The authors of the study note that, since the mechanisms of the two registration methods are different, the accuracy varies. The maximum permissible translational error of a pedicle screw at the cervical spine, the mid-thoracic spine, and the thoracolumbar junction is less than 1mm, as evidenced in the literature.
Clinical accuracy in this experiment was defined as the distance between the navigation coordinate and the image coordinate of the same point. The study authors say, “The navigation coordinate and the image coordinate represented the positions of the same point in the coordinate frames of the navigation system and the CT image respectively. Thus, the deviation between the two coordinates can represent the accuracy of the navigation system.”
The clinical accuracy of the point-to-point registration group varied significantly among different segments. The average accuracy of the most accurate segment, L2, which provided the reference points during the point-topoint registration, was 1.10 (standard deviation 0.61mm). In the two segments adjacent to L2, the clinical accuracy was found to be significantly worse than in L2—in fact, the further the segments from L2, the worse the clinical accuracy, with the accuracy of L4 and L5 over 2mm. This is due to the varying flexibility of the spine along its length.
The clinical accuracies described for point-to-point registration is sufficient for surgeries in low risk segments, such as the lower lumbar. However, the authors note, “The accuracy of the reference segment can barely meet the requirement of surgeries in cervical, midthoracic or thoracolumbar junction spine.”

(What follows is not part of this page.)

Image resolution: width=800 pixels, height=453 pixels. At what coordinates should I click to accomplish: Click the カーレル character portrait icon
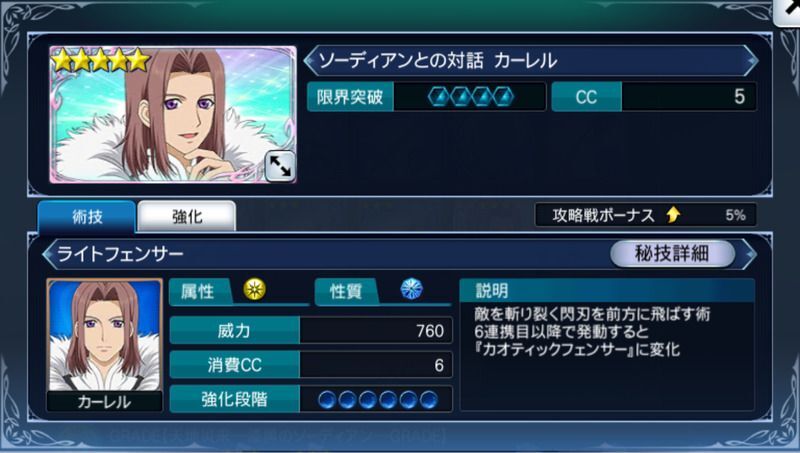tap(105, 345)
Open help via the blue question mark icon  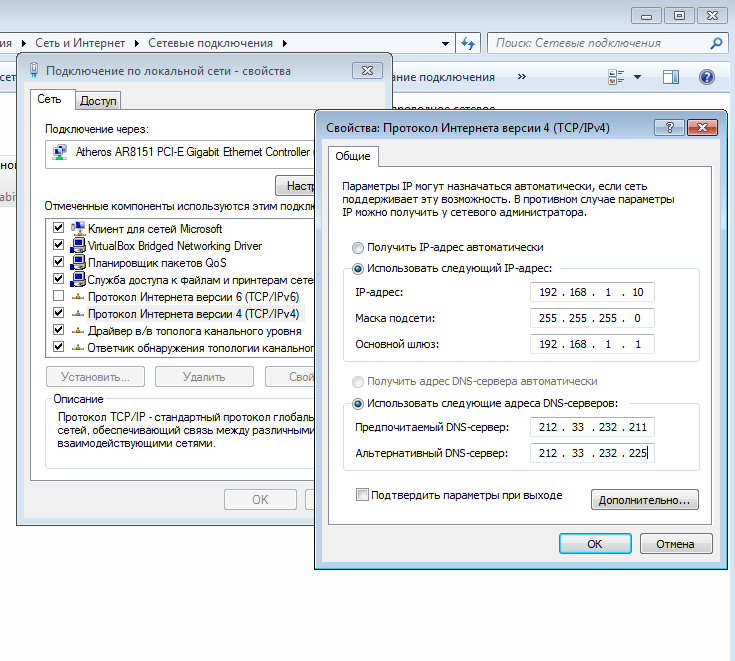tap(707, 77)
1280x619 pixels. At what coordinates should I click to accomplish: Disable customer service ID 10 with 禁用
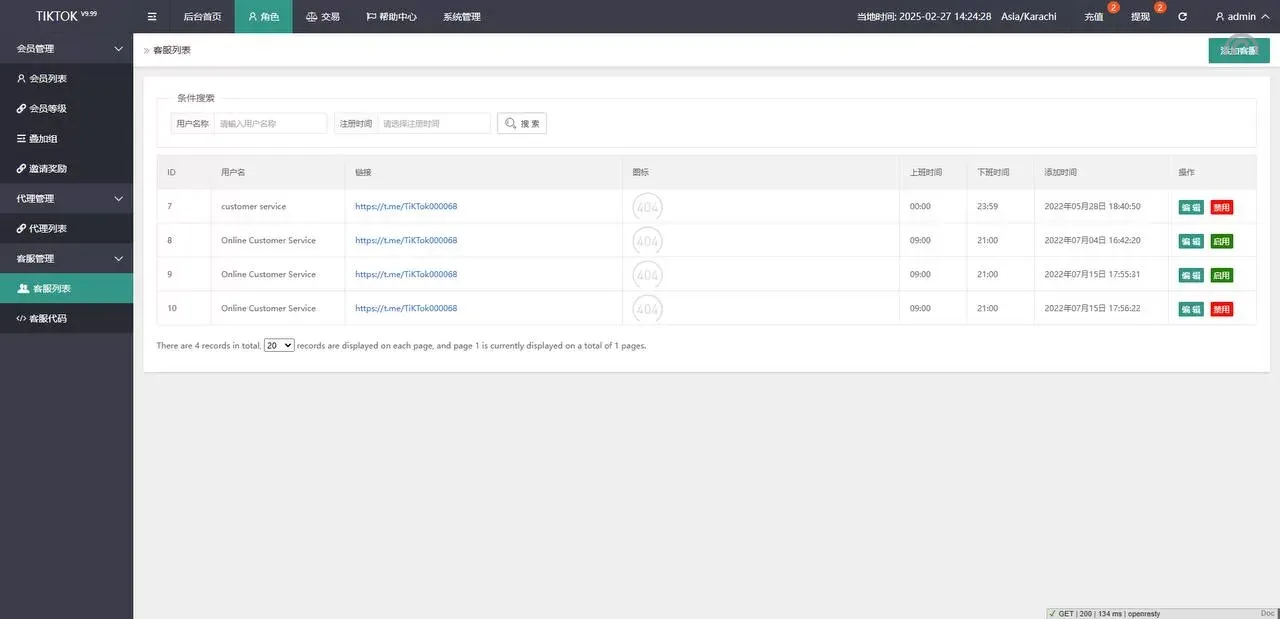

In contrast, in the auto-registration group, there was no significant difference in the clinical accuracy found among different segments. The average accuracy of all segments was 0.74mm (standard deviation 0.3), which is significantly better than in the most accurate segment in point-to-point registration. This clinical accuracy is sufficient for surgeries in high-risk segments of the spinal column.
The investigators summarise: “In comparison [to point-to-point registration], the accuracy of auto-registration is relevant to neither the image clarity nor the human finesse, which makes it more safe and feasible in difficult cases. Further studies based on real setups are required to investigate the efficacy of the surface matching.”
To conduct this study, Wei Tian and Yajun Liu (both Department of Spine Surgery, Beijing Jishuitan Hospital; Beijing Key Laboratory of Robotic Orthopaedics, Beijing, China) and colleagues used a novel method to measure the clinical accuracy of the two navigation systems. They worked on an operative set that mimicked a regular surgery in all ways, except that the patient was replaced by a 1:1 ratio model, made out of Sawbone. Surgeon gloves, the lamps, and the draping of the surgical field all exactly replicated a normal operating room setup. Titanium beads were placed firmly onto different parts of the bone model, and could be accurately located in CT images. The surgeons used the navigation system Nav3, with Stryker’s SpineMap 3D software.